(Records from a pointing dataset)

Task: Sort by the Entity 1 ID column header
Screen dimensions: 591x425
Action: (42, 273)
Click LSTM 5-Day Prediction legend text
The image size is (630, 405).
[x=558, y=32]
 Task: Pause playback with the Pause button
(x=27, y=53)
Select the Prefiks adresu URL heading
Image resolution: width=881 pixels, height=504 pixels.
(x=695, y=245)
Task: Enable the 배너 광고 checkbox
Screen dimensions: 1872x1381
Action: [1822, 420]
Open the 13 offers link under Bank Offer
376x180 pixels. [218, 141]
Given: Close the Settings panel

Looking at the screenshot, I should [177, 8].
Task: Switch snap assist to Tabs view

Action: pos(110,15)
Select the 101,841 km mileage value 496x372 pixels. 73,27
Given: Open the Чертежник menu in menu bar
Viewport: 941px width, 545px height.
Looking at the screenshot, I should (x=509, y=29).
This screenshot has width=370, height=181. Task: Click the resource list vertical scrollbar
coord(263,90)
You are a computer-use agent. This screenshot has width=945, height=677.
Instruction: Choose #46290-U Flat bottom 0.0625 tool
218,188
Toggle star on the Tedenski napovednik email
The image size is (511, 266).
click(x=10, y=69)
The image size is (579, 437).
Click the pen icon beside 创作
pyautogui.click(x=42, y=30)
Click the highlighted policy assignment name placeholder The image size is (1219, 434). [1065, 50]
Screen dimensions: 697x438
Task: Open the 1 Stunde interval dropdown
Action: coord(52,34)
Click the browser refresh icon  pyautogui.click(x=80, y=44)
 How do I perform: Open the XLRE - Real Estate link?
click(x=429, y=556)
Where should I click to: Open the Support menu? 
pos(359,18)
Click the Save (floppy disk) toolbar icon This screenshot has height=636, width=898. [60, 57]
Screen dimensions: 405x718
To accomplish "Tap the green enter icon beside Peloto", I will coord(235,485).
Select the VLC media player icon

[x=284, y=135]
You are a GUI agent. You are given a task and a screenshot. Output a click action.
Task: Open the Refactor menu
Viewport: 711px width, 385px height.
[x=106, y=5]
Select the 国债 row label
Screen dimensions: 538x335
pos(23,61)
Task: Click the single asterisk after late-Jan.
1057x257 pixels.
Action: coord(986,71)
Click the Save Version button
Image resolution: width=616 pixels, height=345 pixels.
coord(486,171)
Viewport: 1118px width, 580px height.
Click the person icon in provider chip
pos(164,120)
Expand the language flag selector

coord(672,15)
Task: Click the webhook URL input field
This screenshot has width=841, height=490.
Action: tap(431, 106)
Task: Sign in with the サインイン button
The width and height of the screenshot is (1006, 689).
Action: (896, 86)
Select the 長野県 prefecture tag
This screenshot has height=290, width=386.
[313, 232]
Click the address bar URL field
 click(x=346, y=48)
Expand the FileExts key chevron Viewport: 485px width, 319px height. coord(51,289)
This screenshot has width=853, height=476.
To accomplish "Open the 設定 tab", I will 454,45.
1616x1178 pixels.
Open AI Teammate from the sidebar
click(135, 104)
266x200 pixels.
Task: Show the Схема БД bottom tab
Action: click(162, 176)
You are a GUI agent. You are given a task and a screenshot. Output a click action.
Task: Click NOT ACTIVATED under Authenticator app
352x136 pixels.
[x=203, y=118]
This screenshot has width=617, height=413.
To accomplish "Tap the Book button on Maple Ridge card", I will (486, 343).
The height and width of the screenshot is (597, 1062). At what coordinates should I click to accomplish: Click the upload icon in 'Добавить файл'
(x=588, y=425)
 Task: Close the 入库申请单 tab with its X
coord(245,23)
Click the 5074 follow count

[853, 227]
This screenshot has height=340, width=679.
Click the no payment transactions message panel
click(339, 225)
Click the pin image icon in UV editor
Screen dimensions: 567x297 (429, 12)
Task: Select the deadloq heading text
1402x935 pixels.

● Work to do
Update the records above by changing "floppy disk" to "diskette" and keeping everything else the same.

● Written response
Task: Sort by the Entity 1 ID column header
Screen dimensions: 591x425
Action: (42, 273)
Click LSTM 5-Day Prediction legend text
The image size is (630, 405).
[x=558, y=32]
 Task: Pause playback with the Pause button
(x=27, y=53)
Select the Prefiks adresu URL heading
Image resolution: width=881 pixels, height=504 pixels.
(x=695, y=245)
Task: Enable the 배너 광고 checkbox
Screen dimensions: 1872x1381
Action: [1822, 420]
Open the 13 offers link under Bank Offer
376x180 pixels. [218, 141]
Given: Close the Settings panel

Looking at the screenshot, I should [177, 8].
Task: Switch snap assist to Tabs view

Action: pos(110,15)
Select the 101,841 km mileage value 496x372 pixels. 73,27
Given: Open the Чертежник menu in menu bar
Viewport: 941px width, 545px height.
Looking at the screenshot, I should (x=509, y=29).
This screenshot has width=370, height=181. Task: Click the resource list vertical scrollbar
coord(263,90)
You are a computer-use agent. This screenshot has width=945, height=677.
Instruction: Choose #46290-U Flat bottom 0.0625 tool
218,188
Toggle star on the Tedenski napovednik email
The image size is (511, 266).
click(x=10, y=69)
The image size is (579, 437).
Click the pen icon beside 创作
pyautogui.click(x=42, y=30)
Click the highlighted policy assignment name placeholder The image size is (1219, 434). [1065, 50]
Screen dimensions: 697x438
Task: Open the 1 Stunde interval dropdown
Action: coord(52,34)
Click the browser refresh icon  pyautogui.click(x=80, y=44)
 How do I perform: Open the XLRE - Real Estate link?
click(x=429, y=556)
Where should I click to: Open the Support menu? 
pos(359,18)
Click the Save (diskette) toolbar icon This screenshot has height=636, width=898. [60, 57]
Screen dimensions: 405x718
To accomplish "Tap the green enter icon beside Peloto", I will coord(235,485).
Select the VLC media player icon

[x=284, y=135]
You are a GUI agent. You are given a task and a screenshot. Output a click action.
Task: Open the Refactor menu
Viewport: 711px width, 385px height.
[x=106, y=5]
Select the 国债 row label
Screen dimensions: 538x335
pos(23,61)
Task: Click the single asterisk after late-Jan.
1057x257 pixels.
Action: coord(986,71)
Click the Save Version button
Image resolution: width=616 pixels, height=345 pixels.
coord(486,171)
Viewport: 1118px width, 580px height.
Click the person icon in provider chip
pos(164,120)
Expand the language flag selector

coord(672,15)
Task: Click the webhook URL input field
This screenshot has width=841, height=490.
Action: tap(431, 106)
Task: Sign in with the サインイン button
The width and height of the screenshot is (1006, 689).
Action: (896, 86)
Select the 長野県 prefecture tag
This screenshot has height=290, width=386.
[313, 232]
Click the address bar URL field
 click(x=346, y=48)
Expand the FileExts key chevron Viewport: 485px width, 319px height. coord(51,289)
This screenshot has width=853, height=476.
To accomplish "Open the 設定 tab", I will 454,45.
1616x1178 pixels.
Open AI Teammate from the sidebar
click(135, 104)
266x200 pixels.
Task: Show the Схема БД bottom tab
Action: click(162, 176)
You are a GUI agent. You are given a task and a screenshot. Output a click action.
Task: Click NOT ACTIVATED under Authenticator app
352x136 pixels.
[x=203, y=118]
This screenshot has width=617, height=413.
To accomplish "Tap the Book button on Maple Ridge card", I will (486, 343).
The height and width of the screenshot is (597, 1062). At what coordinates should I click to accomplish: Click the upload icon in 'Добавить файл'
(x=588, y=425)
 Task: Close the 入库申请单 tab with its X
coord(245,23)
Click the 5074 follow count

[853, 227]
This screenshot has height=340, width=679.
Click the no payment transactions message panel
click(339, 225)
Click the pin image icon in UV editor
Screen dimensions: 567x297 (429, 12)
Task: Select the deadloq heading text
1402x935 pixels.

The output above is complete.